About That Header Photo…
by Laura
You see that lovely scene above? That’s my happy place. It’s a high mountain meadow, roughly 10,000 feet above sea level, near Fairplay, Colorado. It’s where I brought my mother eight years ago, when she lost her own mom. It’s where I took my husband after he lost his father. It’s where I took my Mother in Law, too, although I secretly hated sharing it with her. Just a little too remote for the hoards of weekend leaf peepers, it is the very best place to listen to the wind whistle past quaking aspens. It is quiet with long views. High above the plains and the bustle of Denver, nestled between mountain passes, it’s a place that has always brought me comfort, and I would be there right now if it weren’t for death.
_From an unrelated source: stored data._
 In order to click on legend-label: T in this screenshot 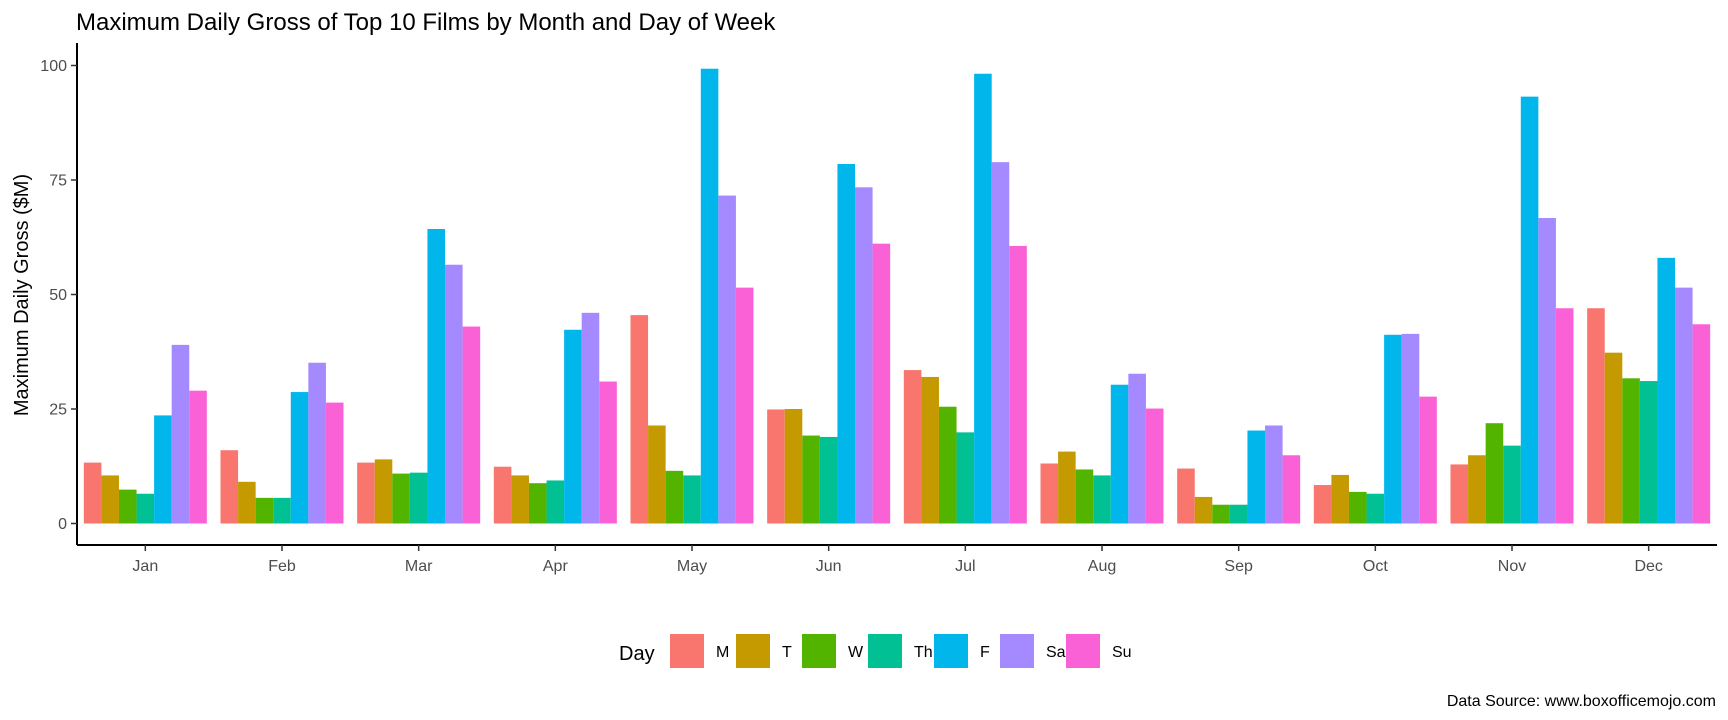, I will do `click(787, 652)`.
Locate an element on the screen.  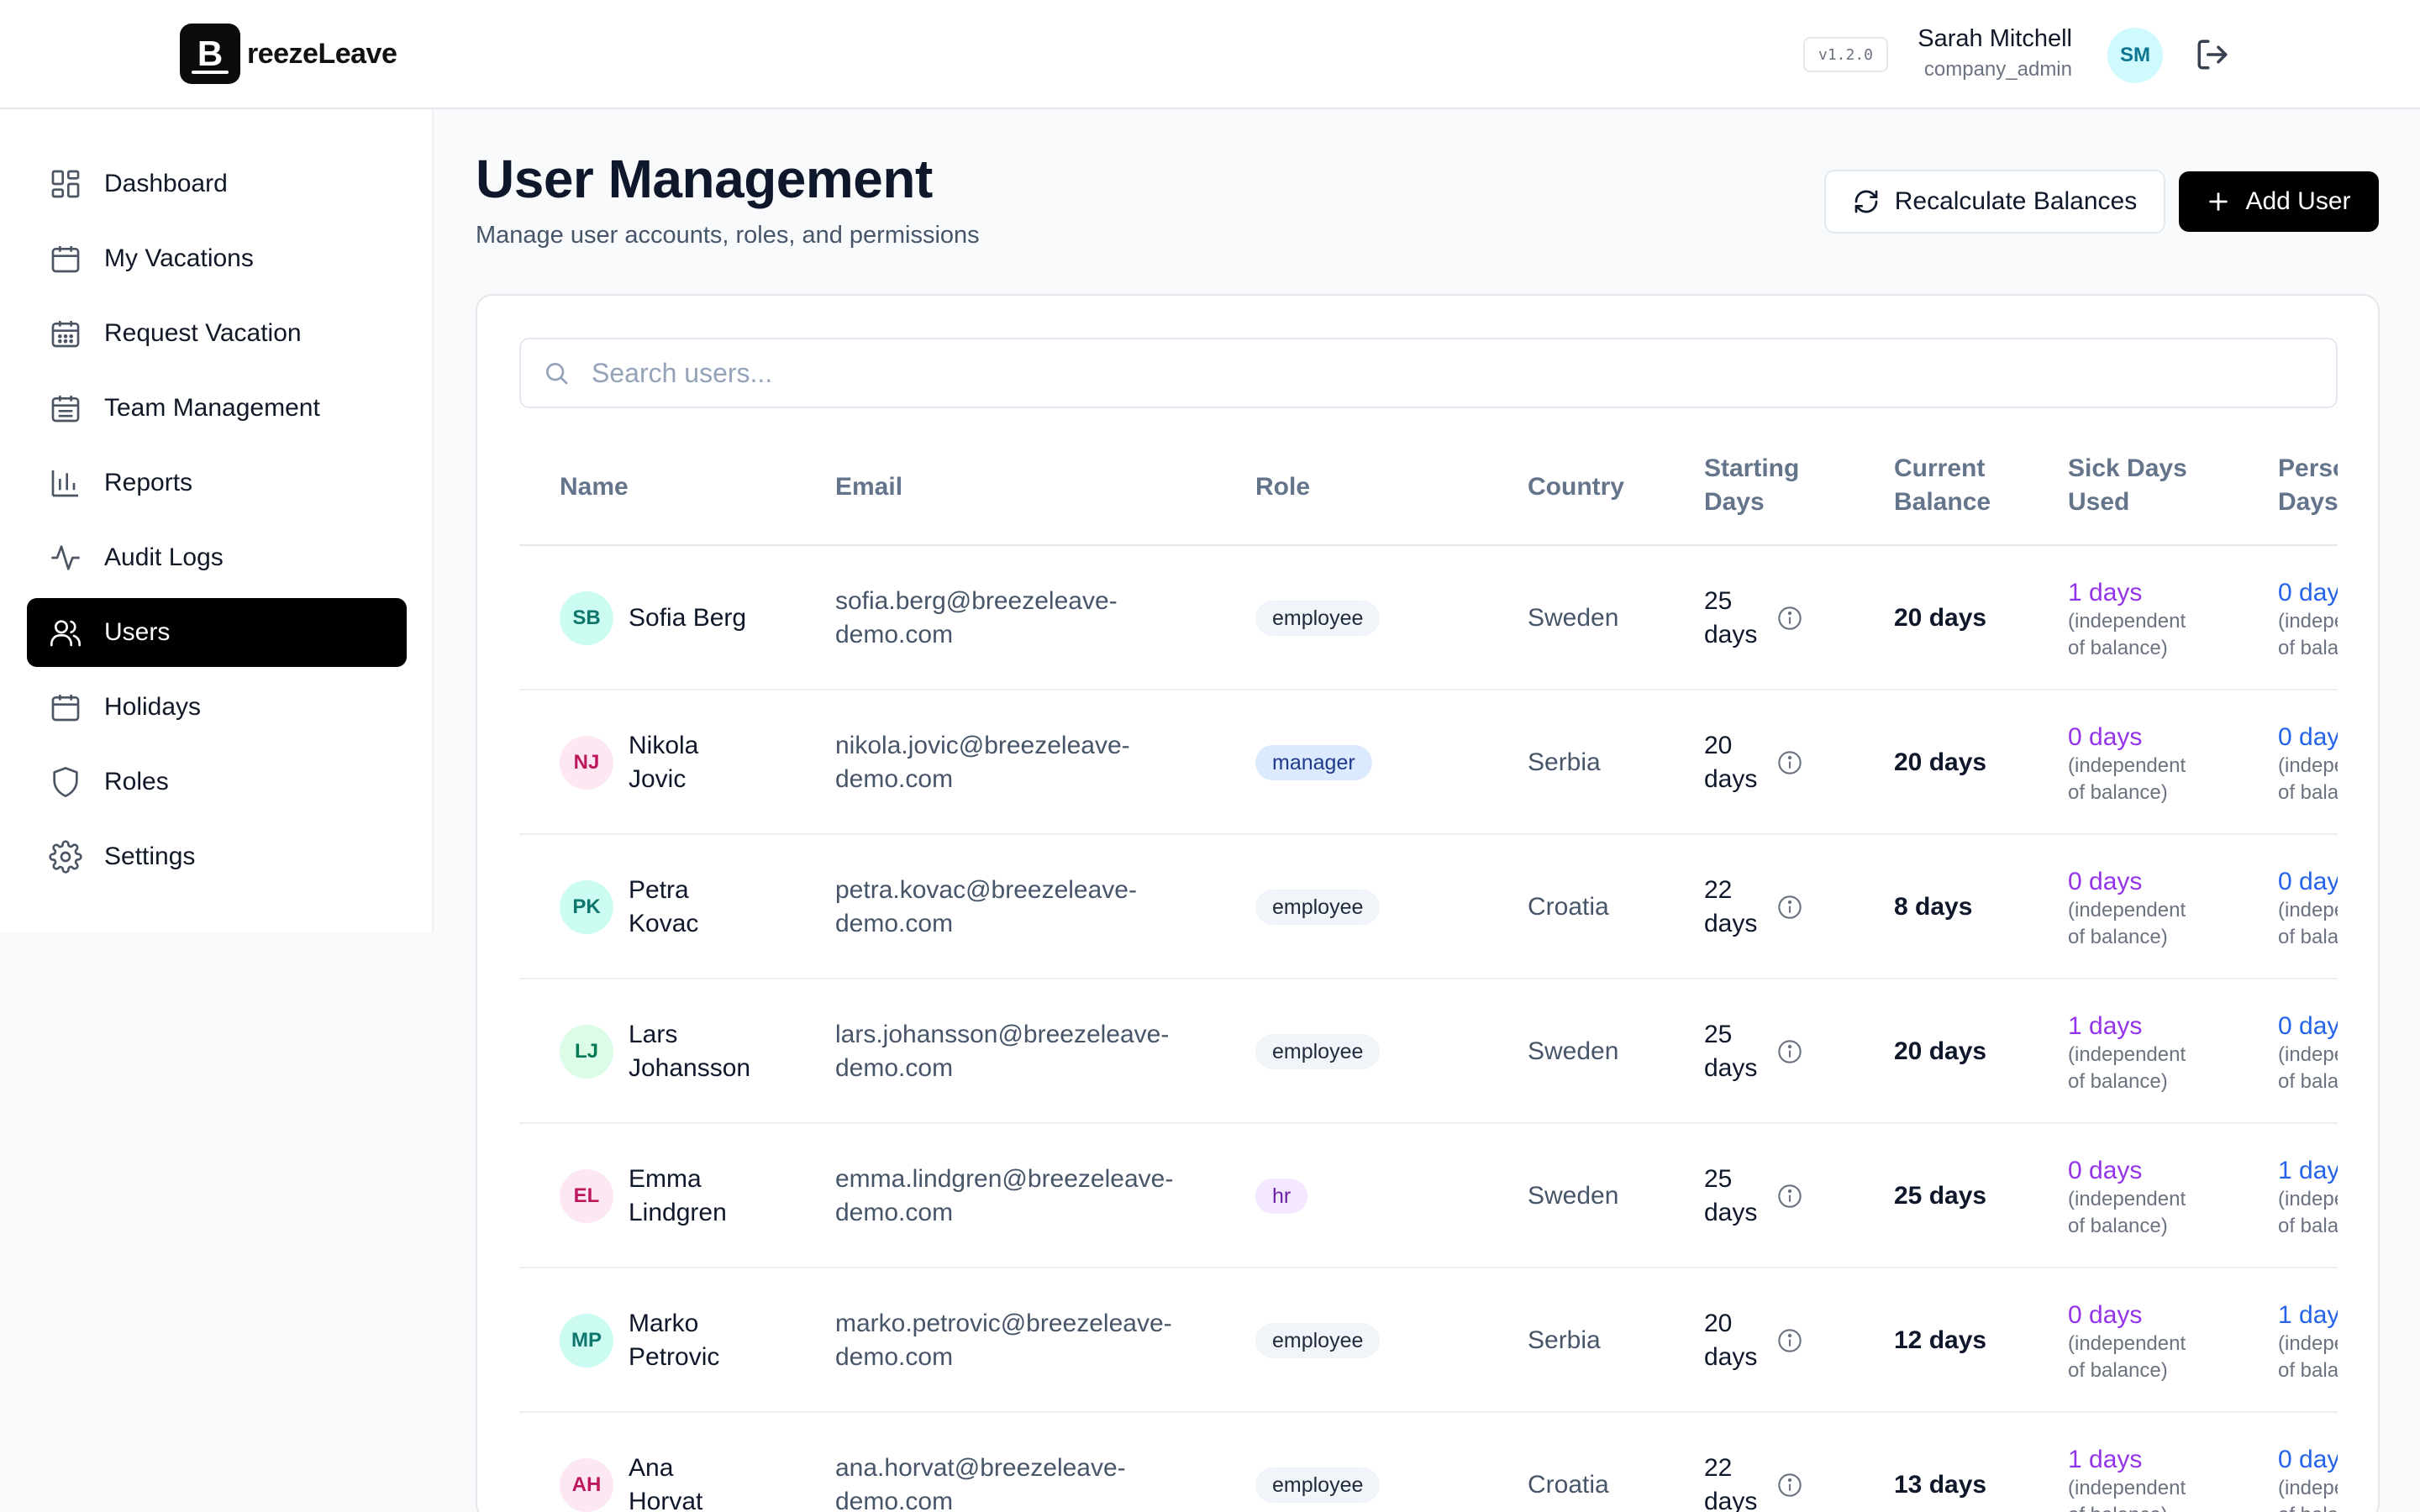
user-name: Ana Horvat is located at coordinates (666, 1482).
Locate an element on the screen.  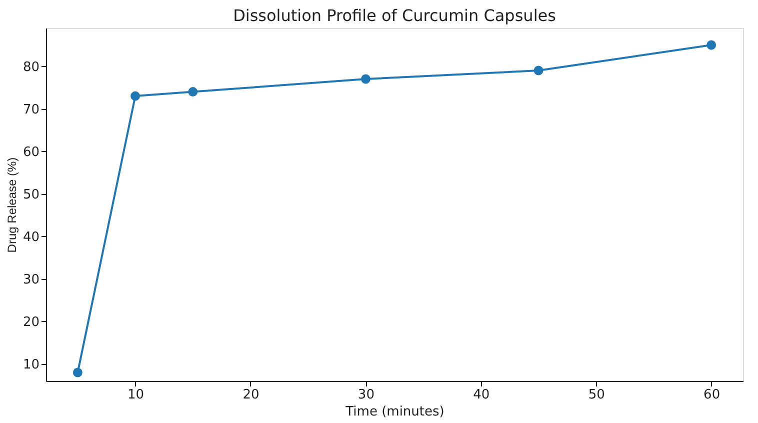
x-tick-label: 60 is located at coordinates (712, 395).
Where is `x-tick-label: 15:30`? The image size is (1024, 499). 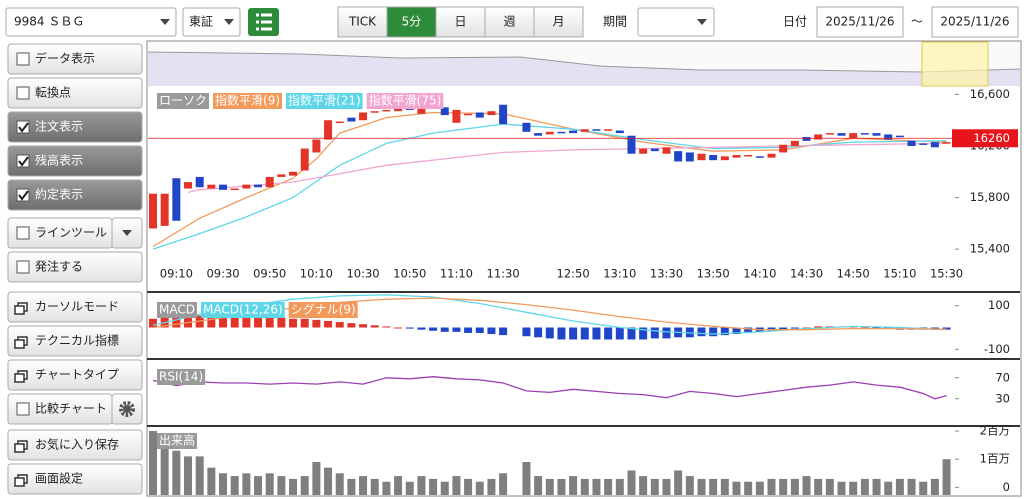 x-tick-label: 15:30 is located at coordinates (946, 274).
In 2009, my father’s dad died of a massive heart attack. We were living in Denver. His father lived in Rochester, NY. They say there are certain things you really shouldn’t do in the months that follow a profound loss, and I think my husband did all of them, from getting a tattoo to changing jobs to moving to a different state. Three months later we moved to Seattle, Washington. Three months after that, I was pregnant, and six months after that, we found out my mom had cancer. Early in 2011, we moved to Philadelphia, PA to be closer to my mother, and that’s where I am today. I never liked it here, and now I like it less. But here I am with a PA driver’s license I finally broke down and got, and a PA license plate that we tried like hell to avoid getting until it became impossible not to. Where I’m NOT is my happy place, the place I take people when they need to be sad and take in the big picture.